Work task — From the line that contains "Management Team (108, 2518)" to the last line of the records below, retype each line exactly; leave out everything else.

Task input —

....................

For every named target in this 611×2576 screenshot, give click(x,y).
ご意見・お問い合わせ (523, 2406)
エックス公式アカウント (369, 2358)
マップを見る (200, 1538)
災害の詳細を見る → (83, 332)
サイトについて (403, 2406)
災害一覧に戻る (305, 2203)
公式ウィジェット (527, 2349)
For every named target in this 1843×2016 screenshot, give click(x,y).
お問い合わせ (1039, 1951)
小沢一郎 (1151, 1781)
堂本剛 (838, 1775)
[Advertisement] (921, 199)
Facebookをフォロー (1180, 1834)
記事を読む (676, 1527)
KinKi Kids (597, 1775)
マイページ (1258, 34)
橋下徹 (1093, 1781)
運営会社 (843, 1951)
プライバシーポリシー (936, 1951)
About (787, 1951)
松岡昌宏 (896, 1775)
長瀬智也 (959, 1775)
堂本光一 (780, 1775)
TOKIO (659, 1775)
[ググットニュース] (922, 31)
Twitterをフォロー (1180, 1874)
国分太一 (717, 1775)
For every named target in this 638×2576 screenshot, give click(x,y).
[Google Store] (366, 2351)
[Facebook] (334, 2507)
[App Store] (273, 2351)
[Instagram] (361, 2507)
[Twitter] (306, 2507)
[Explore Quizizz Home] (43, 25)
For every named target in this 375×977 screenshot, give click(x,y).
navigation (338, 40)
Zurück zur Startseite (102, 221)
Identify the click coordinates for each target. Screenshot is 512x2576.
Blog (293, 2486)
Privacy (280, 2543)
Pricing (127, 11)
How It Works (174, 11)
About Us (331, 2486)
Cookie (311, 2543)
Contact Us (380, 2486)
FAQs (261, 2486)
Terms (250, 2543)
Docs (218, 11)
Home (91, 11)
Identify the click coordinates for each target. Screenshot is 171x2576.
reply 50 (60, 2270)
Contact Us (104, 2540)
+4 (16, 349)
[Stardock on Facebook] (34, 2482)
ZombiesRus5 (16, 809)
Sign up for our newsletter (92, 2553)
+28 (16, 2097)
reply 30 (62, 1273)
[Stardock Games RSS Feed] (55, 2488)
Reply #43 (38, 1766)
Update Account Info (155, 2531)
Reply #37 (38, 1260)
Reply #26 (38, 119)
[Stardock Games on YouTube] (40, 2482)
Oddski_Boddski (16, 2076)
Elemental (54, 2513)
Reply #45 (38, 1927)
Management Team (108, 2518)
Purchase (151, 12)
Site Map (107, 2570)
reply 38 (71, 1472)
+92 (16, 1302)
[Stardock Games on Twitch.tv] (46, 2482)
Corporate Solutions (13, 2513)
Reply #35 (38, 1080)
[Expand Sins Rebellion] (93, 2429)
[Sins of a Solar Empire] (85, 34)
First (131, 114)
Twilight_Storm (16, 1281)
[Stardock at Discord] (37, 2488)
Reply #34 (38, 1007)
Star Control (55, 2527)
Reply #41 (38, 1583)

....................

Answer section —
Management Team (108, 2518)
Purchase (151, 12)
Site Map (107, 2570)
reply 38 (71, 1472)
+92 (16, 1302)
[Stardock Games on Twitch.tv] (46, 2482)
Corporate Solutions (13, 2513)
Reply #35 (38, 1080)
[Expand Sins Rebellion] (93, 2429)
[Sins of a Solar Empire] (85, 34)
First (131, 114)
Twilight_Storm (16, 1281)
[Stardock at Discord] (37, 2488)
Reply #34 (38, 1007)
Star Control (55, 2527)
Reply #41 (38, 1583)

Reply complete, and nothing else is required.